All rebel groups have been told to pull their heavy weapons out of the zone by Wednesday. "Radical" groups, including HTS, must also withdraw their fighters by 15 October.

So far, only a rebel alliance backed by the Turks has said it has complied.

But there are reports that other groups, including HTS, have removed their heavy weapons.

Turkey has been trying to find ways to cajole and threaten HTS and the other jihadist diehards to go along with the plan.

They might, to gain time ahead of the final showdown with the regime.

If they do not, another round of fighting before the end of the year will be hard to avoid, with all that entails - more dead civilians, more homes lost, more horror and more pain.

A sense of an ending is everywhere in this country.
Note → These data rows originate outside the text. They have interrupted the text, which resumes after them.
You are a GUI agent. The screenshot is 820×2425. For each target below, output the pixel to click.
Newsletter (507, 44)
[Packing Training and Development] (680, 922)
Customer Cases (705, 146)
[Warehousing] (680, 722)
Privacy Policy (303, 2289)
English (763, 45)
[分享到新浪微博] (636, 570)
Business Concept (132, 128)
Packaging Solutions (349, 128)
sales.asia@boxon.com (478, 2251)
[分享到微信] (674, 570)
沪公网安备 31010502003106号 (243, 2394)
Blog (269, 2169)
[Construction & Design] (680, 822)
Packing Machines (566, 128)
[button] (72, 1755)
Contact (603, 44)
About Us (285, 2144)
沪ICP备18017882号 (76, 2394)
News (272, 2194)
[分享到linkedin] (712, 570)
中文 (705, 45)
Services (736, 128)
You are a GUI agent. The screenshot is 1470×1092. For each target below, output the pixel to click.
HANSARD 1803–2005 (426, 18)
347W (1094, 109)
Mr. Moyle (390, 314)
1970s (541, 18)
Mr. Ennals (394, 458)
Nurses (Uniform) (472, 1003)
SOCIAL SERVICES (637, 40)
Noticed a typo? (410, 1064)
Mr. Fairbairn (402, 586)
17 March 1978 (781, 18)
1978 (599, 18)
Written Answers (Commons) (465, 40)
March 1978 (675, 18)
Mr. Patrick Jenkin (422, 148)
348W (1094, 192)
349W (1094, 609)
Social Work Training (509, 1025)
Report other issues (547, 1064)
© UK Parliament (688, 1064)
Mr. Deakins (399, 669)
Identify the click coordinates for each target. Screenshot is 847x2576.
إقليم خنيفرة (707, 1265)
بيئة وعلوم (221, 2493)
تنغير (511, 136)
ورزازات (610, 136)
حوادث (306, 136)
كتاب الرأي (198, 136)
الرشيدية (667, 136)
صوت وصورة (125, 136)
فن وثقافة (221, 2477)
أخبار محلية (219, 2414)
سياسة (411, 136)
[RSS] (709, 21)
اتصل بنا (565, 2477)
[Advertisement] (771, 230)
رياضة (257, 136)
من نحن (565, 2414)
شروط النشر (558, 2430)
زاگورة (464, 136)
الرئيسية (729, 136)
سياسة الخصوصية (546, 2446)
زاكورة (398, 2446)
The regime has almost put down the rebellion. But do not forget there are many more ways to spill blood in Syria.

Major foreign powers are occupying or bombing parts of the country, and there is a strong risk of escalation when they bump up against each other.

The Kurds have carved out territory that they will not give up easily.

And the nightmare of one big battle in Idlib is still to come.

At the centre of it all are President Assad and his extended family.

The fall of the Assads was predicted, assumed, in the West for many years, but they have survived and thanks to the help of the Russians and the Iranians they are getting stronger.

Some in the West argue that the time has come to do business with them, to recognise reality and, however reluctantly, get on with the future.

For President Assad international rehabilitation really would be victory.

For all those who have suffered at the hands of the regime and its forces, it would be a terrible conclusion to so many bloody years.